Emerging Market Currencies Slump Amidst Rising Dollar and U.S. Treasury Yields
Emerging market currencies faced pressure as the dollar and U.S. Treasury yields rose, following strong U.S. job data. The market scaled back expectations for immediate rate cuts. The euro and various EM currencies also weakened, while China introduced new measures to support the yuan.
Emerging markets felt the heat on Monday as MSCI's index tracking foreign exchange slumped to a six-month low. This downturn was driven by a robust U.S. dollar and escalating U.S. Treasury yields, which came in the wake of a stronger-than-expected U.S. jobs report, dampening expectations for hasty interest rate cuts in the American economy.

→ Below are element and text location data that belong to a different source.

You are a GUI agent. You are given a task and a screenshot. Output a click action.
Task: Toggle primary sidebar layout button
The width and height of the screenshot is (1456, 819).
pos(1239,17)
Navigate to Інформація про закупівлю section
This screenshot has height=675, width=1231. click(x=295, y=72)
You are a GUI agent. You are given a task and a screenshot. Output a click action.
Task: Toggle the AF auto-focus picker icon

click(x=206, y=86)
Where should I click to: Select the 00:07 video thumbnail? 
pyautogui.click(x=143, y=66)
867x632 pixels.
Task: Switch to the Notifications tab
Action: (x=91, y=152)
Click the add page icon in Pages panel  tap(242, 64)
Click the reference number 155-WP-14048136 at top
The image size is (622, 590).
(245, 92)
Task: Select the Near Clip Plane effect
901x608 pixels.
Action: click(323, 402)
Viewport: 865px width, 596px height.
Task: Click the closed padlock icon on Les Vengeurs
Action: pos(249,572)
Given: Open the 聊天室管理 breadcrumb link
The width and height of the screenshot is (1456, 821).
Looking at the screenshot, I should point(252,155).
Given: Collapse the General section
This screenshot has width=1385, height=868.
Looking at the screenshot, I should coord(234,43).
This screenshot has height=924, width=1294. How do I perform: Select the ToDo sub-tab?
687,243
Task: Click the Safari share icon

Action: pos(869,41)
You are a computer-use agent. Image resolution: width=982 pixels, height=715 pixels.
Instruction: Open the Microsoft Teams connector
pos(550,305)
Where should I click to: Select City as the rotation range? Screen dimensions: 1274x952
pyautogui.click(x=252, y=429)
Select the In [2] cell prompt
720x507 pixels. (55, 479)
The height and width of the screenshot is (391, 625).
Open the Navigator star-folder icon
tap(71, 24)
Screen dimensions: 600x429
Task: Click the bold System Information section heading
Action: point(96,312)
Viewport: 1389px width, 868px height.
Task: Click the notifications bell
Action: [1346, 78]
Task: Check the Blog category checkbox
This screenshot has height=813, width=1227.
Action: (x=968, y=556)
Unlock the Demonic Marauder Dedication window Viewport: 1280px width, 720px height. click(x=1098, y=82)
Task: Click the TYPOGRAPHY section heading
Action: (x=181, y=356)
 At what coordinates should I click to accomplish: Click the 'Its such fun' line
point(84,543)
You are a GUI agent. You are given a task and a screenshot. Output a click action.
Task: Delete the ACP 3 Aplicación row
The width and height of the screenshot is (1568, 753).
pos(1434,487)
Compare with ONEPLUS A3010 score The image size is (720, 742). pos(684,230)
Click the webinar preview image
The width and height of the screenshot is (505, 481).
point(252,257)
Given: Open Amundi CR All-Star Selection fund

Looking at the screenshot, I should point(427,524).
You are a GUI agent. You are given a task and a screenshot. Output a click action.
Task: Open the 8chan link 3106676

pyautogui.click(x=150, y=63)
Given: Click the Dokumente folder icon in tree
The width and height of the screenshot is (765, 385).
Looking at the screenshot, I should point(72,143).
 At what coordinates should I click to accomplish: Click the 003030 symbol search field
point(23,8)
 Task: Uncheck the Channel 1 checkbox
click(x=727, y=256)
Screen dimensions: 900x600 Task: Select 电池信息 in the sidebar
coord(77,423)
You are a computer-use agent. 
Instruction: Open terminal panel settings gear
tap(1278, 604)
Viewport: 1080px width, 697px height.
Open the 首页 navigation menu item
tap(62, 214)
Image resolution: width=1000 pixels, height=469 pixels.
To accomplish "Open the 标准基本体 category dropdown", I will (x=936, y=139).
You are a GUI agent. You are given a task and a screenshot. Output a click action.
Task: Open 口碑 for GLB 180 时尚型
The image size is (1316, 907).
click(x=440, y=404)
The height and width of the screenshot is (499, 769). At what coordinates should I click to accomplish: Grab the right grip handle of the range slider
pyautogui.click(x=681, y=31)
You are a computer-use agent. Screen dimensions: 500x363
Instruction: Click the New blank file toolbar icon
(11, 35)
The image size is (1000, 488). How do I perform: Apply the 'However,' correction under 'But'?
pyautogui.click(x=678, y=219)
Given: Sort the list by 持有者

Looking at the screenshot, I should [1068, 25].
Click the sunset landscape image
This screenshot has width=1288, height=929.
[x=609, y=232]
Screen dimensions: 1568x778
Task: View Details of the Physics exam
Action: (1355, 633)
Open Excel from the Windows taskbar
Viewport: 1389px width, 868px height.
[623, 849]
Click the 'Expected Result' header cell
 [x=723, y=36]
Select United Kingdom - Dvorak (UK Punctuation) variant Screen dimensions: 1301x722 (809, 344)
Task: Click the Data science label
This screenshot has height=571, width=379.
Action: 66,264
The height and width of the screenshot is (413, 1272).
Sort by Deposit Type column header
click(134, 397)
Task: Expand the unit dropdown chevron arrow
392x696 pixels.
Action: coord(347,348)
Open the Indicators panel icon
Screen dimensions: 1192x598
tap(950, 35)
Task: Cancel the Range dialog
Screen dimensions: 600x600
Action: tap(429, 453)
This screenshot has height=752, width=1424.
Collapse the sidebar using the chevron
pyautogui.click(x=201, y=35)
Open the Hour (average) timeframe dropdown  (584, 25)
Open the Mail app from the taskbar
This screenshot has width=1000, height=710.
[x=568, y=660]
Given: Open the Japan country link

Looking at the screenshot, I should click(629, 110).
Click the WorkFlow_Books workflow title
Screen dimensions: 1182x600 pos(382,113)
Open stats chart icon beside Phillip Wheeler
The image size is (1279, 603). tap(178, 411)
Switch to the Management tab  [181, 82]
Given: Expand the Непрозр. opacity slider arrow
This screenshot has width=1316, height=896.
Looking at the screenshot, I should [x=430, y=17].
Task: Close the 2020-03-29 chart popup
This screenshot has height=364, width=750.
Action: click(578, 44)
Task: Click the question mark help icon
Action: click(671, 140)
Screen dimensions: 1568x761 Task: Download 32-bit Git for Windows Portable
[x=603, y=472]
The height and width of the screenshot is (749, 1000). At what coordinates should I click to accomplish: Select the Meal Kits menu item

As of 0900 GMT, emerging market currencies had dropped by 0.3%, while the stock index marked a significant 1.6% fall, plummeting to a five-month low. This decline was particularly pronounced in Asian markets. The U.S. labor report highlighted a surprise uptick in job growth and a slight dip in unemployment, prompting market players to adjust their expectations for upcoming Federal Reserve rate cuts.
In contrast, the Russian rouble sought recovery against the dollar, despite looming U.S. sanctions targeting Russian oil exports. Meanwhile, China's strategic efforts to back the yuan by parking more dollars in Hong Kong stood out, as central banks across emerging markets rallied to counter the dollar's pervasive strength.